▶ [Material for this exercise]
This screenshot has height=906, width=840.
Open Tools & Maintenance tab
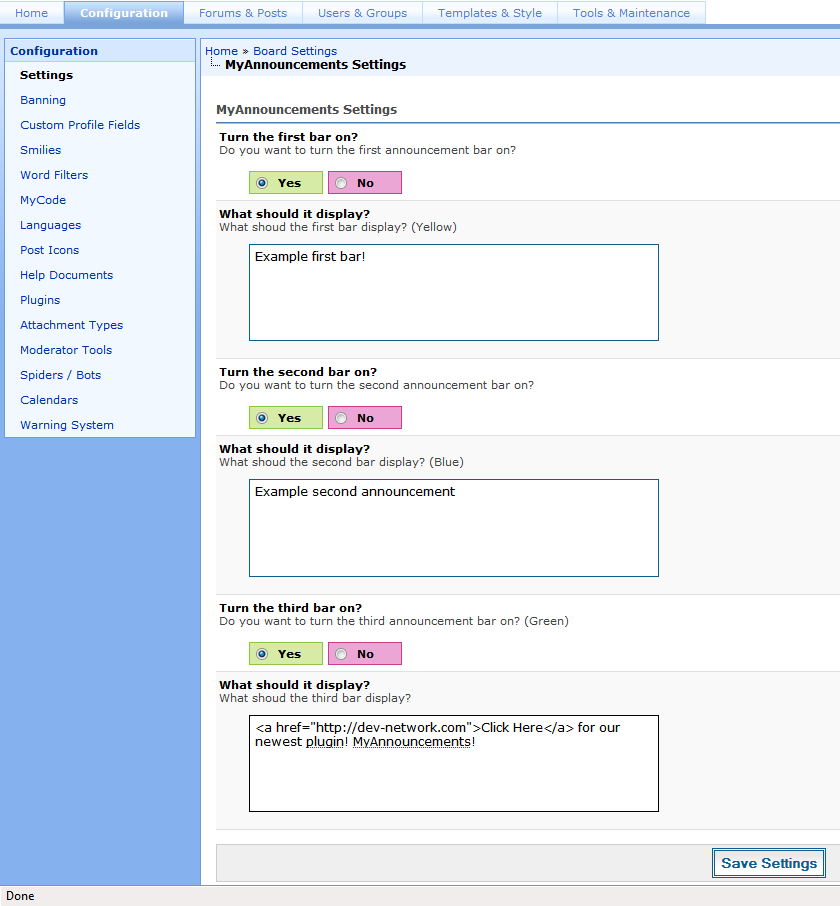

...

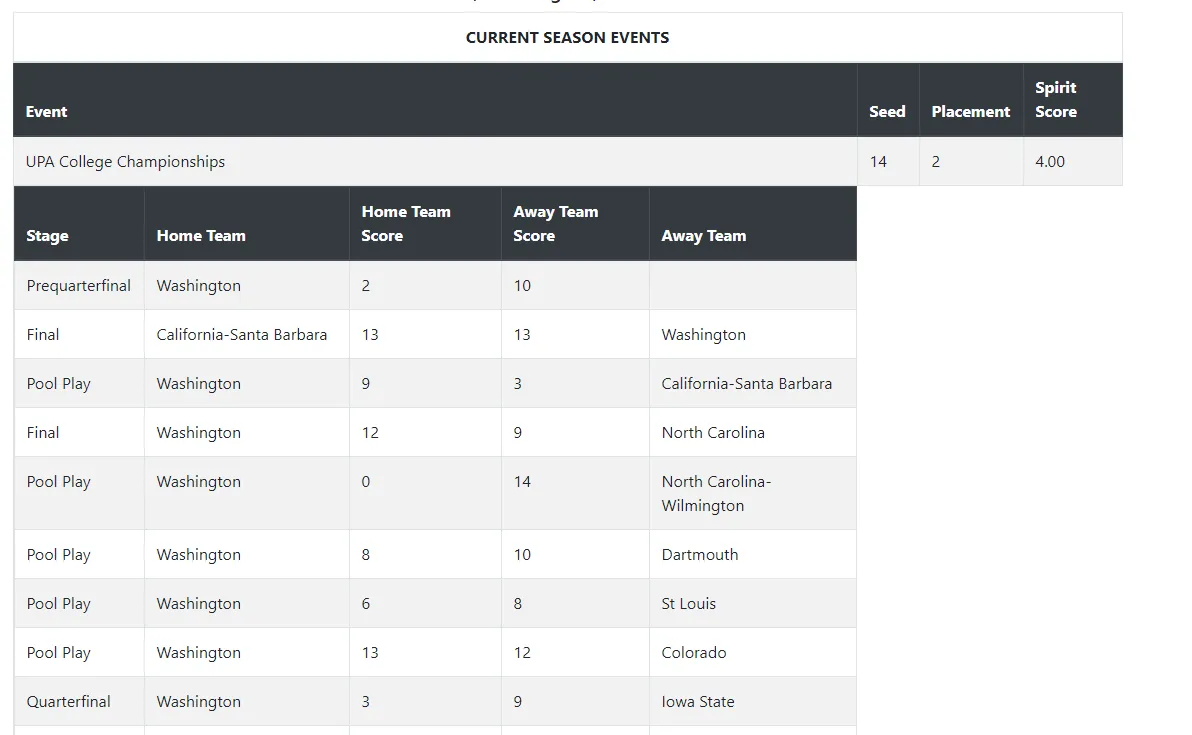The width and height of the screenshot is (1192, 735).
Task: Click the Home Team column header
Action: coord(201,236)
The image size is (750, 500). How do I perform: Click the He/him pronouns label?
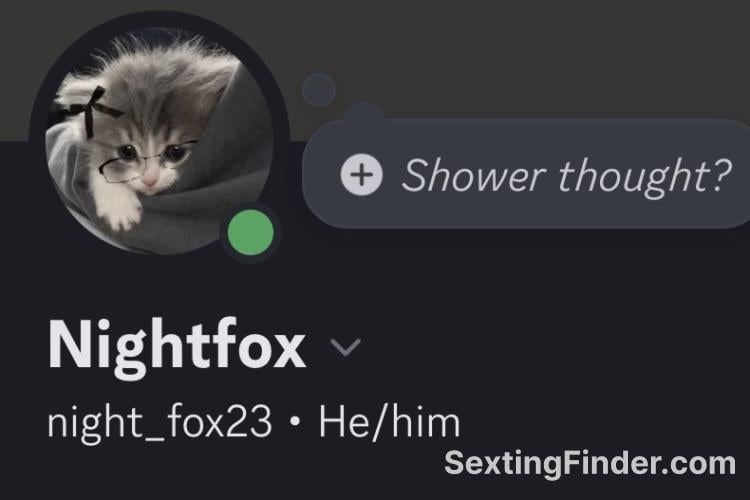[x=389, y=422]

▶ [Task objective] Update the rows starting at the line containing "This screenshot has height=906, width=840." and ending at the line containing "Open Tools & Maintenance tab" by replacing "Tools & Maintenance" with "Account Settings", leaving everything else unchanged.

▶ [Output for this task]
This screenshot has height=906, width=840.
Open Account Settings tab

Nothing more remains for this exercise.